> **YOUR INSTRUCTIONS**
What you give back must match the records below word for word.

====== AVAILABLE RECORDS ======

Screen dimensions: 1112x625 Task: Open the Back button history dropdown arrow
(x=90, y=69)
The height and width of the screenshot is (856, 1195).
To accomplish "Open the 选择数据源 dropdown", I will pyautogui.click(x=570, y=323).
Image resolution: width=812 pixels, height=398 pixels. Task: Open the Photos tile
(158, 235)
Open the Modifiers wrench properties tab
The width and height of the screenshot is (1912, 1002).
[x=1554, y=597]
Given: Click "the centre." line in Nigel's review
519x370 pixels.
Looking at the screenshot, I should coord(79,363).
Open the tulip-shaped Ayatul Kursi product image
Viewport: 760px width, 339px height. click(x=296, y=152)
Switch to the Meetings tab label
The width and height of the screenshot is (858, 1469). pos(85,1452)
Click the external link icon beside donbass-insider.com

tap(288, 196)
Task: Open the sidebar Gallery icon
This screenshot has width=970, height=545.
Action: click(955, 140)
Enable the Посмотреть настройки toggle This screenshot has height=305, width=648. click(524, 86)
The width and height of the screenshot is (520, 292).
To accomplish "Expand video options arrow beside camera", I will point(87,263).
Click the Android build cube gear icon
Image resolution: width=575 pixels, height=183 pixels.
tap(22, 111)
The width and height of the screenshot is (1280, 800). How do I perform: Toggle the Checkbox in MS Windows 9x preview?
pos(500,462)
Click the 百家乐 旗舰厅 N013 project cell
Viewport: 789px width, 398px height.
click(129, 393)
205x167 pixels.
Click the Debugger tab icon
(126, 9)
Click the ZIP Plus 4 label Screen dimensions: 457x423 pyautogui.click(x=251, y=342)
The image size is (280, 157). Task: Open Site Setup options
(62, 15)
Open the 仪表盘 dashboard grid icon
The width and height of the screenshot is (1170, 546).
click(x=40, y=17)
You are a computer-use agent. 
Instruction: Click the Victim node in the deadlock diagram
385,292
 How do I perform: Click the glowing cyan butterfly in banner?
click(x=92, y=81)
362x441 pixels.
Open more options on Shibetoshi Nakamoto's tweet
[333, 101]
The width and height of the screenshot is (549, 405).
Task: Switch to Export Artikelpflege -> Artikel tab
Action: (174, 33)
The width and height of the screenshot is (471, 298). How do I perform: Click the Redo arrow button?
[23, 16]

======

> **REPLY**
Screen dimensions: 1112x625 Task: Open the Back button history dropdown arrow
(x=90, y=69)
The height and width of the screenshot is (856, 1195).
To accomplish "Open the 选择数据源 dropdown", I will pyautogui.click(x=570, y=323).
Image resolution: width=812 pixels, height=398 pixels. Task: Open the Photos tile
(158, 235)
Open the Modifiers wrench properties tab
The width and height of the screenshot is (1912, 1002).
[x=1554, y=597]
Given: Click "the centre." line in Nigel's review
519x370 pixels.
Looking at the screenshot, I should coord(79,363).
Open the tulip-shaped Ayatul Kursi product image
Viewport: 760px width, 339px height. click(x=296, y=152)
Switch to the Meetings tab label
The width and height of the screenshot is (858, 1469). pos(85,1452)
Click the external link icon beside donbass-insider.com

tap(288, 196)
Task: Open the sidebar Gallery icon
This screenshot has width=970, height=545.
Action: click(955, 140)
Enable the Посмотреть настройки toggle This screenshot has height=305, width=648. click(524, 86)
The width and height of the screenshot is (520, 292).
To accomplish "Expand video options arrow beside camera", I will point(87,263).
Click the Android build cube gear icon
Image resolution: width=575 pixels, height=183 pixels.
tap(22, 111)
The width and height of the screenshot is (1280, 800). How do I perform: Toggle the Checkbox in MS Windows 9x preview?
pos(500,462)
Click the 百家乐 旗舰厅 N013 project cell
Viewport: 789px width, 398px height.
click(129, 393)
205x167 pixels.
Click the Debugger tab icon
(126, 9)
Click the ZIP Plus 4 label Screen dimensions: 457x423 pyautogui.click(x=251, y=342)
The image size is (280, 157). Task: Open Site Setup options
(62, 15)
Open the 仪表盘 dashboard grid icon
The width and height of the screenshot is (1170, 546).
click(x=40, y=17)
You are a computer-use agent. 
Instruction: Click the Victim node in the deadlock diagram
385,292
 How do I perform: Click the glowing cyan butterfly in banner?
click(x=92, y=81)
362x441 pixels.
Open more options on Shibetoshi Nakamoto's tweet
[333, 101]
The width and height of the screenshot is (549, 405).
Task: Switch to Export Artikelpflege -> Artikel tab
Action: (174, 33)
The width and height of the screenshot is (471, 298). How do I perform: Click the Redo arrow button?
[23, 16]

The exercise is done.